Шницлеру были не по плечу преступления такого рода. Он мог расследовать более понятные и легкие нарушения закона, ничего общего с мрачным безумием, которое обрушилось на Обитель.
— Ну ладно, — сказал он, — а что конкретно я могу сообщить прессе?
— Да плевать я хотел на прессу!
— Очень мило сказано.
— Чем меньше ты им наговоришь, тем лучше, а мне позволь уж действовать по своему усмотрению.
Прокурор не ответил. Ньеман пропустил его вперед и вспомнил одну подробность, которая всегда его удивляла. Со спины Шницлер выглядел похуже. У него были длинные, толстоватые женские ноги с кривыми коленями, толстые ягодицы, тонкая талия и неуверенная походка — словом, фигура гермафродита.
— Подумать только, я-то считал, что мы разделаемся с этим за пару дней, — бросил он через плечо.
— Когда ты мне позвонил, я еще сомневался, имело ли место убийство, но потом ситуация начала усложняться день ото дня.
Шницлер что-то неразборчиво пробормотал в ответ; его редко посещали догадки, а когда это случалось, они всегда были неудачными.
— Тот тип, который схватился с Самуэлем, как его… — озабоченно спросил он.
— Поль Парид?
— Ну да. Смотри не выпускай его. Если не будет ничего новенького, всегда можно отдать его на съедение журналюгам. Чтобы выиграть время.

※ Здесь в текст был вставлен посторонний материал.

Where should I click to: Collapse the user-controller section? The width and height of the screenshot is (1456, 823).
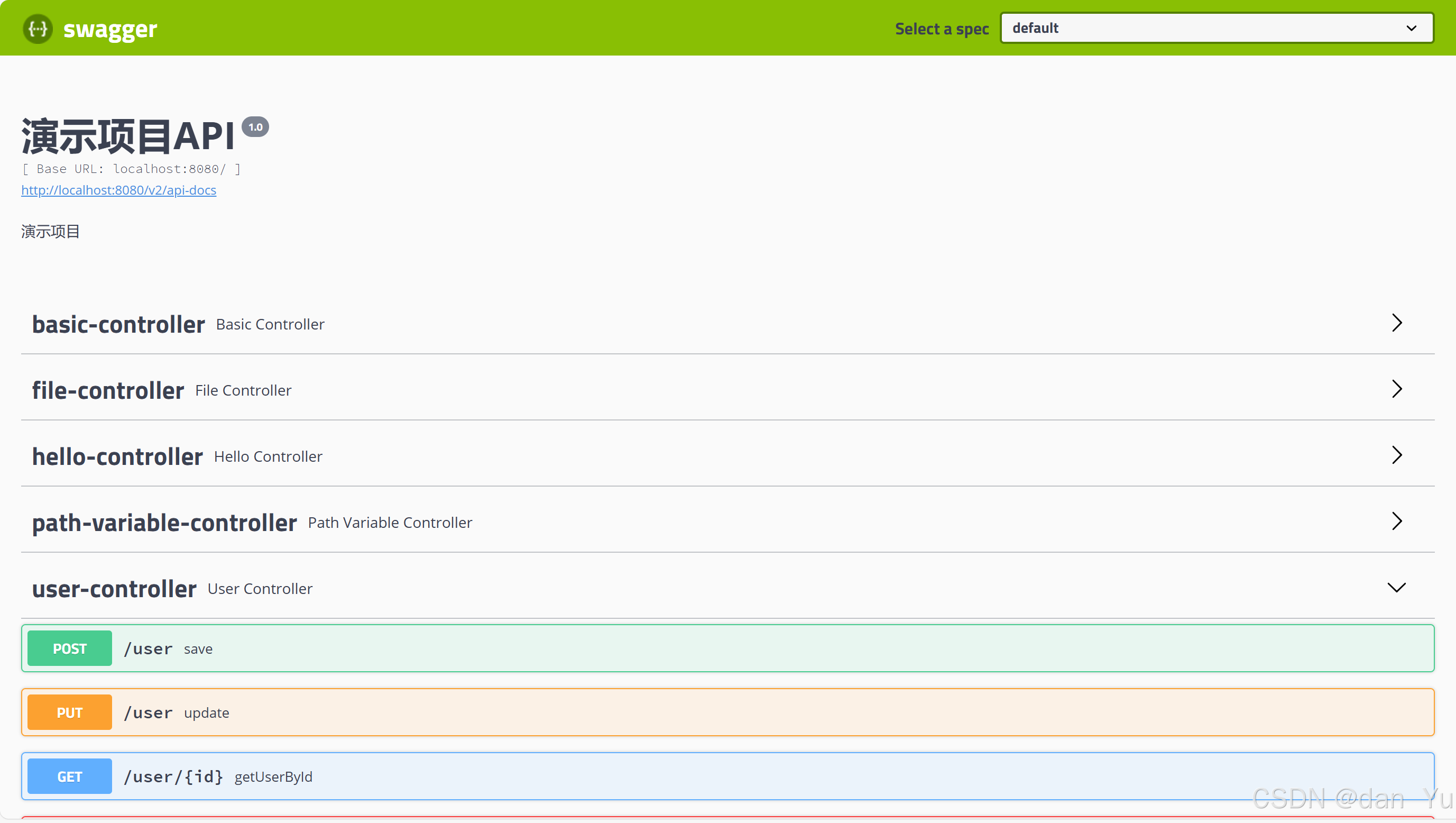1396,587
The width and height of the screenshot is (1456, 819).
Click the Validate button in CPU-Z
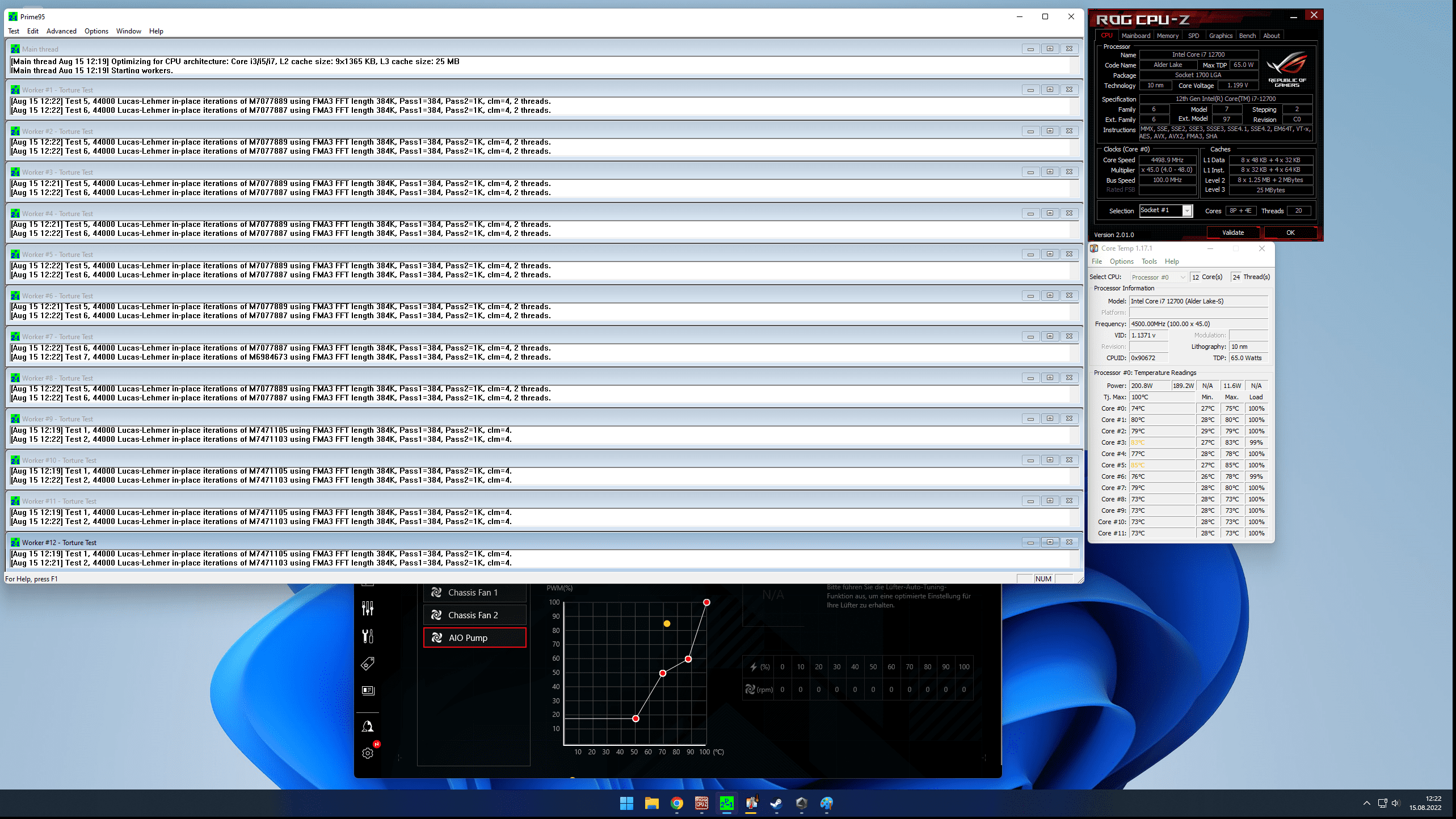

Эльзасец явно неверно оценивал ситуацию. Впрочем, Ньеман и сам не очень-то в ней разбирался. Тем более что он не рассказал прокурору ни о смерти Марселя, ни о своей блестящей идее внедрить Ивану в лагерь сезонников.
Поднявшись на холм, они обозрели сверху всю местность — часовню, лужи, толпу зевак. Хотя тело Якоба уже увезли, Посланники и их рабочие по-прежнему стояли там, неизвестно зачем.
— Ты только посмотри на этих идиотов, — сказал Шницлер, указав на журналистов, суетившихся за лентой ограждения. — Ходят за мной по пятам, черт бы их подрал… Да и не только они! Депутаты, префект, парни из министерства названивают мне с утра до вечера…
— Я же тебе сказал, что делаю все от меня зависящее.
— Не слишком-то много ты пока сделал.
— Что ты имеешь в виду?
Шницлер обернулся к Ньеману. Вблизи на его лице были все же заметны морщины и другие меты времени. Сейчас он походил на старого маркиза в пудреном парике.